Task ▸
Recast every line of the items below as a Markdown table with the columns "Row" and "Line", numbering each non-blank line in order. Leave the pictures out of the table.

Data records
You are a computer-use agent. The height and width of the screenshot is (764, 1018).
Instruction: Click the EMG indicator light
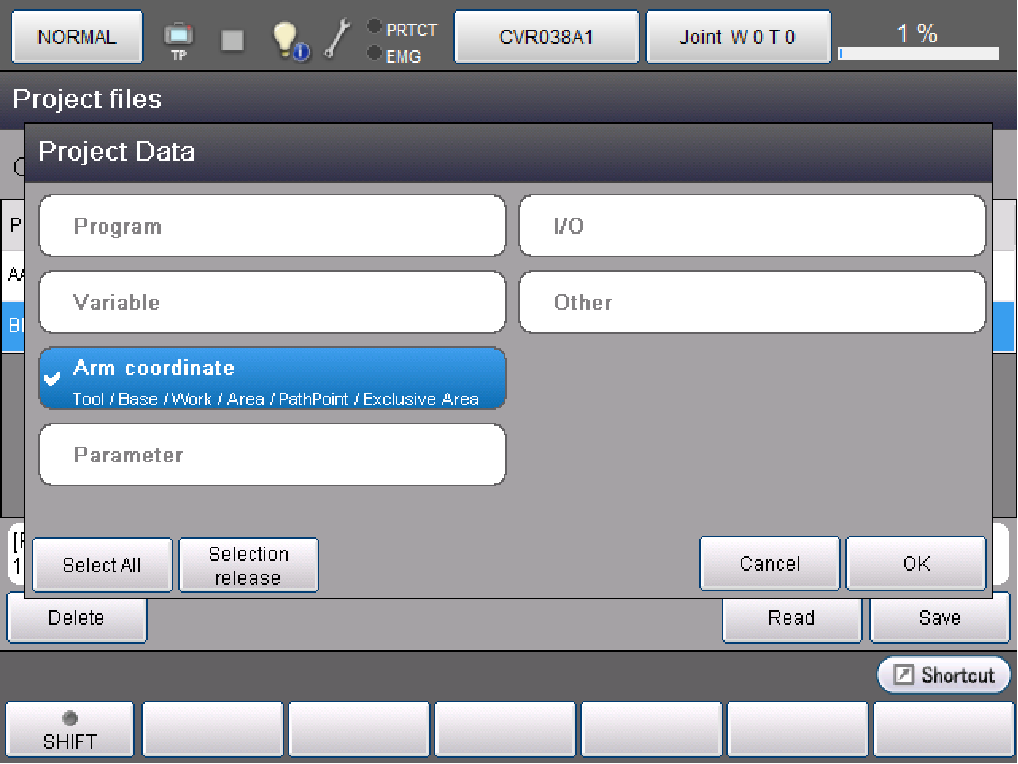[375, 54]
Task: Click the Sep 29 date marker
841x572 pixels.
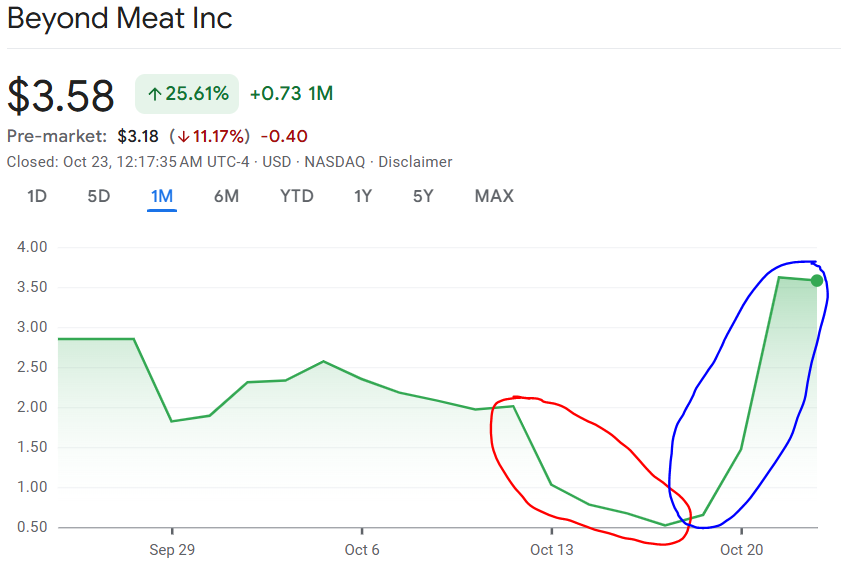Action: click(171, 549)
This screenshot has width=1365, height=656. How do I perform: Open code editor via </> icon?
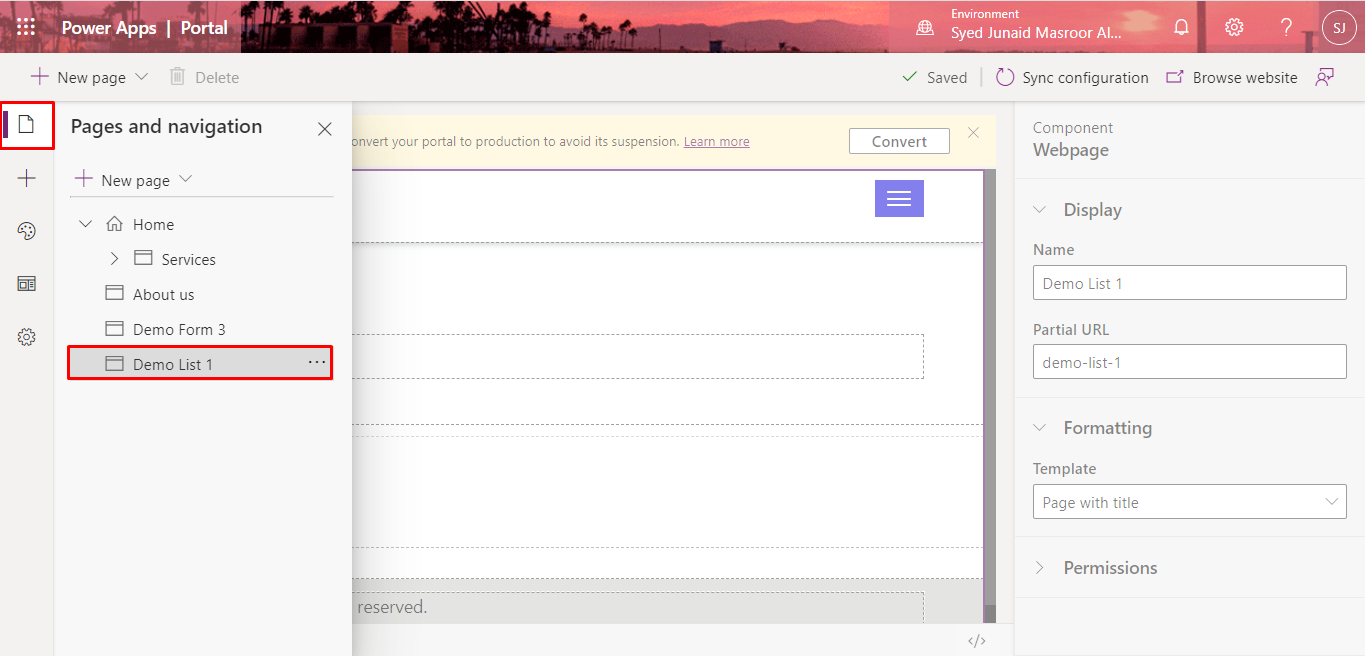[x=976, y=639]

In response ▸
| Row | Line |
|---|---|
| 1 | You are a computer-use agent. The height and width of the screenshot is (764, 1018). |
| 2 | Instruction: Click the EMG indicator light |
| 3 | [375, 54] |
| 4 | Task: Click the Sep 29 date marker |
| 5 | 841x572 pixels. |
| 6 | Action: click(171, 549) |
| 7 | This screenshot has width=1365, height=656. How do I perform: Open code editor via </> icon? |
| 8 | [x=976, y=639] |